• [EXERCISE GOAL]: What is needed here is an exact repetition of the records below, beginning at the line that has "The height and width of the screenshot is (1068, 970)." and stopping after the line that has "Screen dimensions: 500x372".

** RECORDS TO USE follows **

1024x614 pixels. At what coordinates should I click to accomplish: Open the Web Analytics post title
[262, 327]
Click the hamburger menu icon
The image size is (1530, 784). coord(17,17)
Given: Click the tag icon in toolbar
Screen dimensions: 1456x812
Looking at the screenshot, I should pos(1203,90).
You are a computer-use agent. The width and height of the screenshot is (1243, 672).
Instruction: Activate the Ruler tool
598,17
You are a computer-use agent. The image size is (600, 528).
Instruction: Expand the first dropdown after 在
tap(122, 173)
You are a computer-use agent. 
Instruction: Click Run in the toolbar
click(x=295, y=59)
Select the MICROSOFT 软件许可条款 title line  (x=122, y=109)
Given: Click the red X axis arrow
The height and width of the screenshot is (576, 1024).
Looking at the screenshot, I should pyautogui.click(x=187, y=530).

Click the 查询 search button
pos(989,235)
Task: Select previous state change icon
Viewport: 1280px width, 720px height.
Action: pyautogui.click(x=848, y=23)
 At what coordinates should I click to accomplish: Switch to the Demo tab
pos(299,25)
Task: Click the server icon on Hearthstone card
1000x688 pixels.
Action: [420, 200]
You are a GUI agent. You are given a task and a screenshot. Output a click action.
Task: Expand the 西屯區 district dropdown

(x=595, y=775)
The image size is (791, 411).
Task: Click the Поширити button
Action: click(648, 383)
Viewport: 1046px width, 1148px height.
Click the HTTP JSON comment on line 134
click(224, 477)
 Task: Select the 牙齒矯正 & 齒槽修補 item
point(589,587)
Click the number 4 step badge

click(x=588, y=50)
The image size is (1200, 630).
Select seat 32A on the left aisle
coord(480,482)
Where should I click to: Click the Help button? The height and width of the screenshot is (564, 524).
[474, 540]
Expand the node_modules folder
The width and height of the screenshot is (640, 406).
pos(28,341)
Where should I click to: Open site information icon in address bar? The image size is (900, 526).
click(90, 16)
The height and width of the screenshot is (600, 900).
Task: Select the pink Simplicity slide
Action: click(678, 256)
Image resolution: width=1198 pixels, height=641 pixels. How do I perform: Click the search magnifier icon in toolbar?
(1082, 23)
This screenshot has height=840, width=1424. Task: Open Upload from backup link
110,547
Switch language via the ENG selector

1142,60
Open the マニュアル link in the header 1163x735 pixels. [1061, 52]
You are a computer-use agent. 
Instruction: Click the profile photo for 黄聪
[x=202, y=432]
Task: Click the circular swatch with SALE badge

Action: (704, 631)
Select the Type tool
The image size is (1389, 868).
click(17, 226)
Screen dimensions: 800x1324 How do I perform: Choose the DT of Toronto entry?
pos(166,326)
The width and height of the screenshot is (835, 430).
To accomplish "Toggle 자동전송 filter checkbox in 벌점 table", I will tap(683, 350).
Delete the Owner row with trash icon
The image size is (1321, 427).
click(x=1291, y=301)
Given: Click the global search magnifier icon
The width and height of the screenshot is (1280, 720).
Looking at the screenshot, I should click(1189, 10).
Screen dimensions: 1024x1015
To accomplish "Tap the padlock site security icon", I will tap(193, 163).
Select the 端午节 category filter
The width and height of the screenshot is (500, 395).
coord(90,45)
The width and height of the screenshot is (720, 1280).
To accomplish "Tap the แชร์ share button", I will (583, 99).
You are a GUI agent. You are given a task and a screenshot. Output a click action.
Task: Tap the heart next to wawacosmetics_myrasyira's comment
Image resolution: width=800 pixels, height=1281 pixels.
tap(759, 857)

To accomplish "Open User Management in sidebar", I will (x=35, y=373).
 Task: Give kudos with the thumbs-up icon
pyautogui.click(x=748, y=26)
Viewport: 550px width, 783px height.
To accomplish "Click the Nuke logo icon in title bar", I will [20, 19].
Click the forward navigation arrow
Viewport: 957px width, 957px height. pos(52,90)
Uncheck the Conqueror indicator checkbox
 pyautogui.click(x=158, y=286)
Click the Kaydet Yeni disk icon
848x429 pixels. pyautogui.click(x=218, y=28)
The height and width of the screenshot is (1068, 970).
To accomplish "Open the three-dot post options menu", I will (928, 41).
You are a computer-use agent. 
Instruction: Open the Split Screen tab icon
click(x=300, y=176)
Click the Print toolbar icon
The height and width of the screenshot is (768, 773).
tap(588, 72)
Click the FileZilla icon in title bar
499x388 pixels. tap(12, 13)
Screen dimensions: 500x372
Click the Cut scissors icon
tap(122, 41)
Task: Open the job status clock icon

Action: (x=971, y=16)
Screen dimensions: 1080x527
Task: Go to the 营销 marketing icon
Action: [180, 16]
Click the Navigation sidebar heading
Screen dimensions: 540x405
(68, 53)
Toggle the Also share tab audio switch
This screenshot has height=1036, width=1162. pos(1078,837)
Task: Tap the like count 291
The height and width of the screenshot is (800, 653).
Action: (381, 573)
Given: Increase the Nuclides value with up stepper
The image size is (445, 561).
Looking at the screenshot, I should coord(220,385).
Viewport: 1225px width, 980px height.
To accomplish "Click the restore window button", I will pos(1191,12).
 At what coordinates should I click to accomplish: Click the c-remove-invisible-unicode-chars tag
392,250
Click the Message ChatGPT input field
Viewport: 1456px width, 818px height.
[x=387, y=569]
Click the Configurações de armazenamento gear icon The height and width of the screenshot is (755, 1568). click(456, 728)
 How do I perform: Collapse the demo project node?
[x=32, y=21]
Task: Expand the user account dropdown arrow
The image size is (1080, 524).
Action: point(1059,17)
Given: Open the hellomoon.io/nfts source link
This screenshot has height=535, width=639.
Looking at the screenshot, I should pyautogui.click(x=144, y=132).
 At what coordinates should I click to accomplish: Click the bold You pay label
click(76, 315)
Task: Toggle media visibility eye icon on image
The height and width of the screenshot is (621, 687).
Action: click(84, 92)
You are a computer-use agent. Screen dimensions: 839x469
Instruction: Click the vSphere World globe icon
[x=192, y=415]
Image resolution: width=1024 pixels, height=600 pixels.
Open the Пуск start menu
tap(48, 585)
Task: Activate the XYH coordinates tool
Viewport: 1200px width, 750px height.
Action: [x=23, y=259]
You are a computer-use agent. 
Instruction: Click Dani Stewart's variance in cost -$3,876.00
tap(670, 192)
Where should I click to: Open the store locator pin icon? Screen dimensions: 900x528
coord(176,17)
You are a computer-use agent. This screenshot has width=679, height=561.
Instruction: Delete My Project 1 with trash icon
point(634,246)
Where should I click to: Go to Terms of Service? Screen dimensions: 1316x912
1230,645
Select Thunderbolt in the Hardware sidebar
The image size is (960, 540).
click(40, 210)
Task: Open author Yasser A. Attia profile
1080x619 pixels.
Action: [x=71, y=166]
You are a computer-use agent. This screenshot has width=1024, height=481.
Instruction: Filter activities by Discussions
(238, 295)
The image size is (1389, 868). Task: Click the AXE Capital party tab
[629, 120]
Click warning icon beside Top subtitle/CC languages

** End of RECORDS TO USE **

• [RESPONSE TO THIS EXERCISE]:
The height and width of the screenshot is (1068, 970).
To accomplish "Open the three-dot post options menu", I will (928, 41).
You are a computer-use agent. 
Instruction: Open the Split Screen tab icon
click(x=300, y=176)
Click the Print toolbar icon
The height and width of the screenshot is (768, 773).
tap(588, 72)
Click the FileZilla icon in title bar
499x388 pixels. tap(12, 13)
Screen dimensions: 500x372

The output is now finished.